LISTED ENTRIES: Begin
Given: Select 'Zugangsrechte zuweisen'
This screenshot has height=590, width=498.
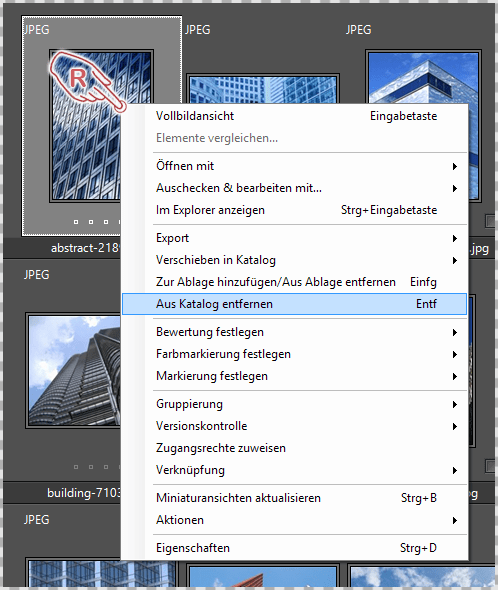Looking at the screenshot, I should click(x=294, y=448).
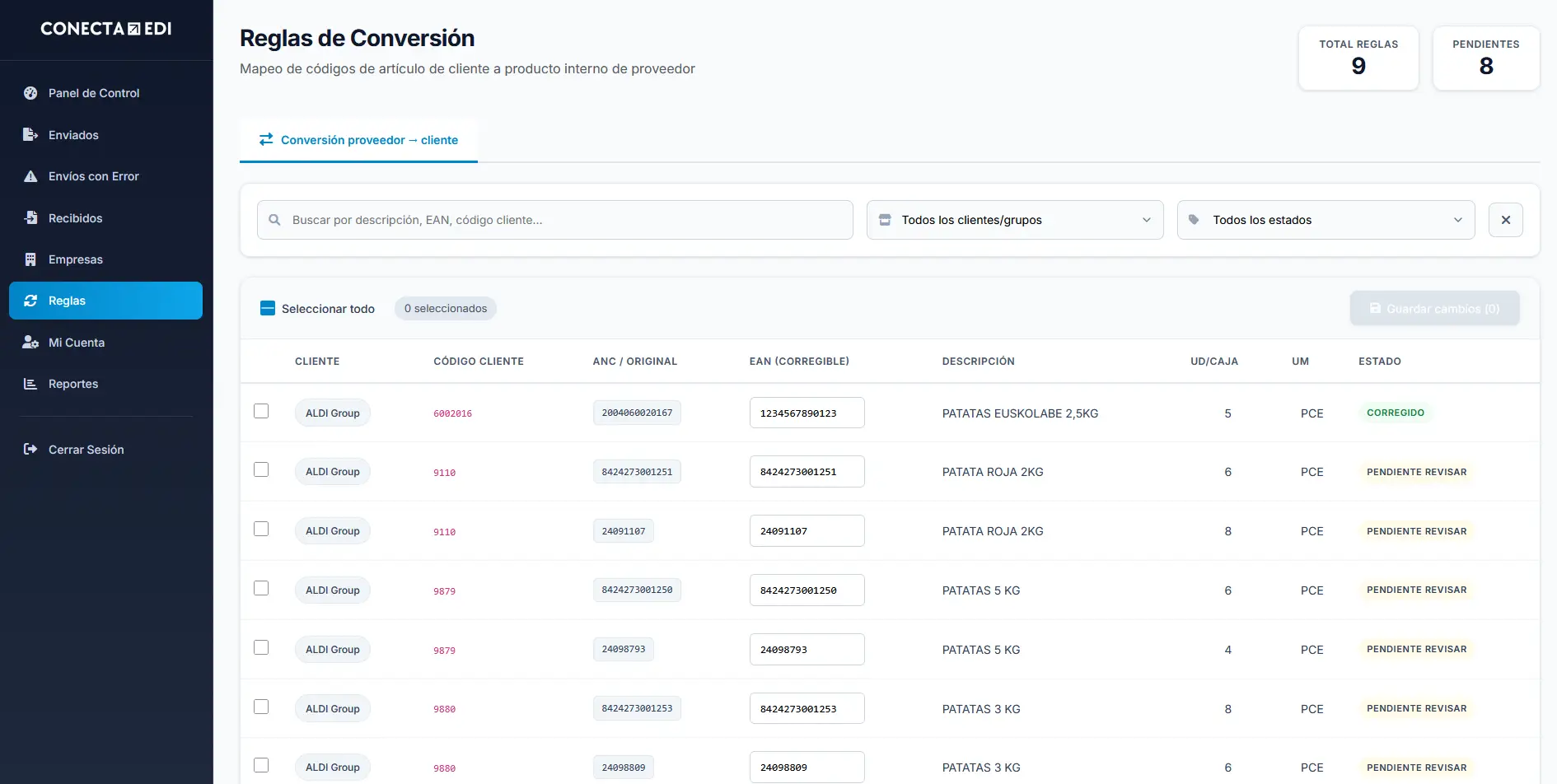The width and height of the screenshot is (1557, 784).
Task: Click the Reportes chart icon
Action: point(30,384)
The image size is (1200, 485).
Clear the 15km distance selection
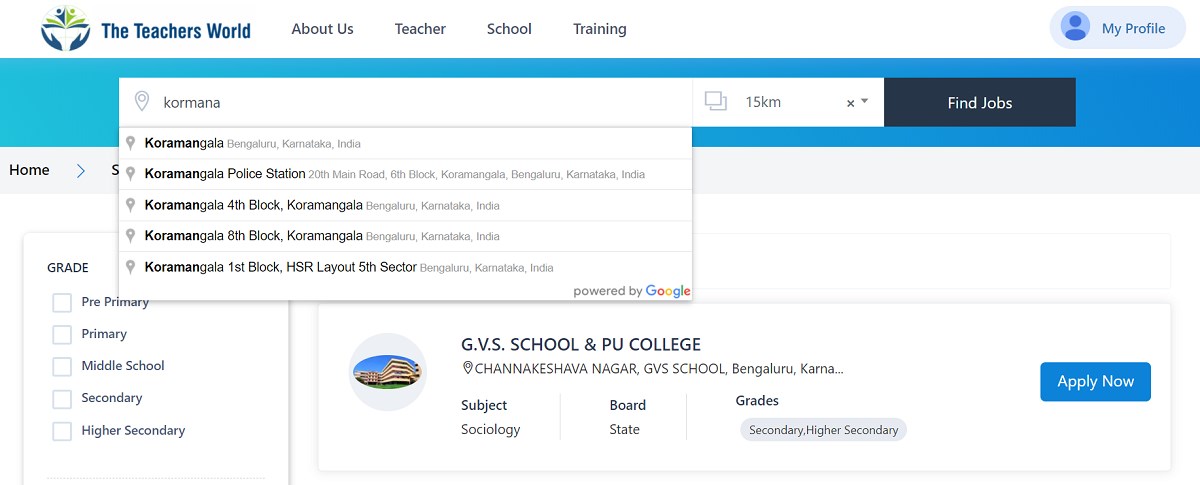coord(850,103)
LISTED ENTRIES: End
LISTED ENTRIES: Begin
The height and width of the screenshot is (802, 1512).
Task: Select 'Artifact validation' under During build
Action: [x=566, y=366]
LISTED ENTRIES: End
LISTED ENTRIES: Begin
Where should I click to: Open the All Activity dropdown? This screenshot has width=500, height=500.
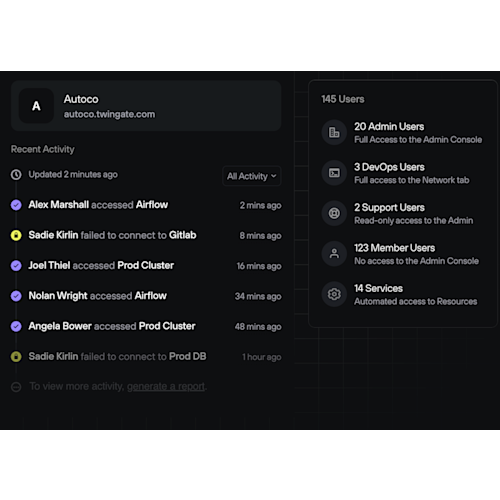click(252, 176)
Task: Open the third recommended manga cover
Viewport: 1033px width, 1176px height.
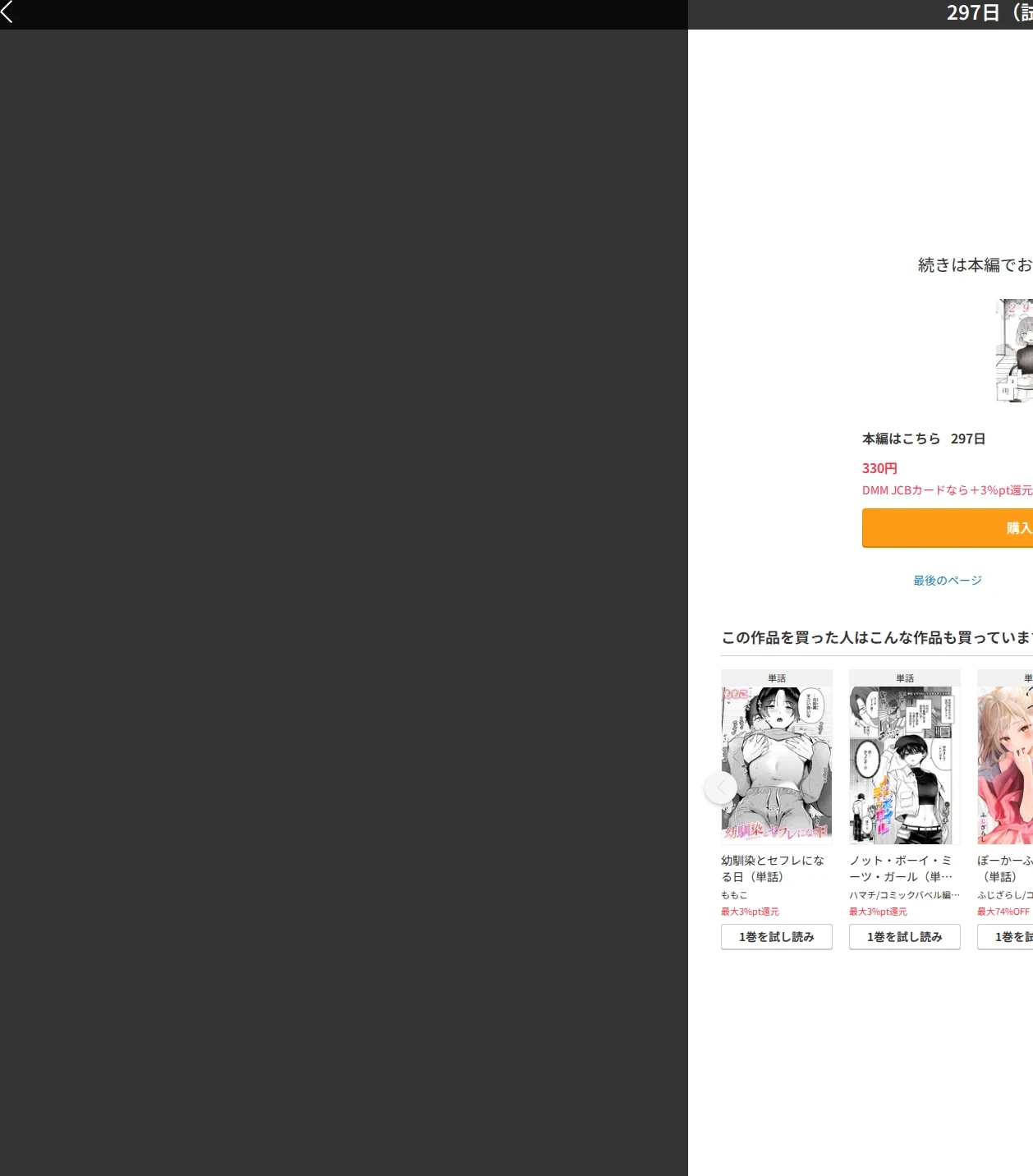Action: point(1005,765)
LISTED ENTRIES: End
WHAT YOU NEED TO DO
Output should consist of the lines above from the one with "Given: Select 'Zugangsrechte zuweisen'" down to the one with "The image size is (1200, 485).", exact and without pictures.

ANSWER FOR THE TASK
Given: Select 'Zugangsrechte zuweisen'
This screenshot has height=590, width=498.
Looking at the screenshot, I should click(x=294, y=448).
The width and height of the screenshot is (1557, 784).
Task: Click the Reportes chart icon
Action: point(30,384)
The image size is (1200, 485).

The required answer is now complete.